Another alarming fact: OkCupid hides “good looking” people from “less attractive” users. While using OkCupid, you are ranked by OkCupid click data and algorithms. Those who rank in the top 50% will theoretically see more good-looking people in their searches than those who aren’t. “We are very pleased to report that you are in the top half of OkCupid’s more attractive users,” says an email the website sends to those in the top 50%, “Your new elite status comes with one important privilege, you will now see more attractive people in your match results.” This seems mildly unfair on both the winning and losing sides. Afterall, Zooey Deschanel married Ben Gibbard, didn’t she?
What it boils down to is that because we are publicly outing our private lives out there online, we are making them public in a certain sense. By letting those things that are so hard to categorize and put into words (that feeling when you know you like someone, falling for someone new, playing the field, falling in love, etc) online, we are allowing someone else to categorize the uncategorizable. Break them down, piece them apart, graph and chart them, using logic to decode the illogical.
Sam Yagan, co-founder and CEO of OkCupid, said in a New York Times article that part of the company’s open approach included shedding light on what their data revealed, flattering or no.
“We’re not saying what we’ve found is good or bad,” Yagan said. “But it’s a dating phenomenon, and we’re just trying to capture it.”
DeeDee, among others, fears that the methods OkTrends is using to get their data may be doing more harm than good.

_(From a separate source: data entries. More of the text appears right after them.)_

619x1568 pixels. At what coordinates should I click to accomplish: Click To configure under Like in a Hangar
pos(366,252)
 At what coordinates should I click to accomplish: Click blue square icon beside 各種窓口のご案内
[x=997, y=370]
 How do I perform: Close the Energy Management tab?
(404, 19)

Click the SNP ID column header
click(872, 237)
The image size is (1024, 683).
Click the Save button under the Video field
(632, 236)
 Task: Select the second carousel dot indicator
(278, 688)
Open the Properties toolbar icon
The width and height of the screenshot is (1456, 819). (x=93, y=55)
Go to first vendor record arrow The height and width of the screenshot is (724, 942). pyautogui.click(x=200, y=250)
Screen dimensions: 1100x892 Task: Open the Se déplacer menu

“Throwing a bunch of stats about peoples’ demographics, sex interests and their sexual experience together does not equal a good study on the human sexual experience,” DeeDee said. “I really don’t think that the sexual experience can be distilled down to responses that you put on a questionnaire that you entered into a dating website.”
In college, most students aren’t looking for a soulmate, but in a social scene as small as Tufts’, perhaps there is merit in looking outside the hill, even if it is just for dinner and a movie.
“[Online dating] is a way of escaping the bubble,” McDonald said. “We are very hard working and many of us probably don’t have the time to invest in a relationship. I know people who’ve used OkCupid for hooking up and for dating and for everything in between. I think it’s a matter of finding the right person, and it’s not always easy to do that.”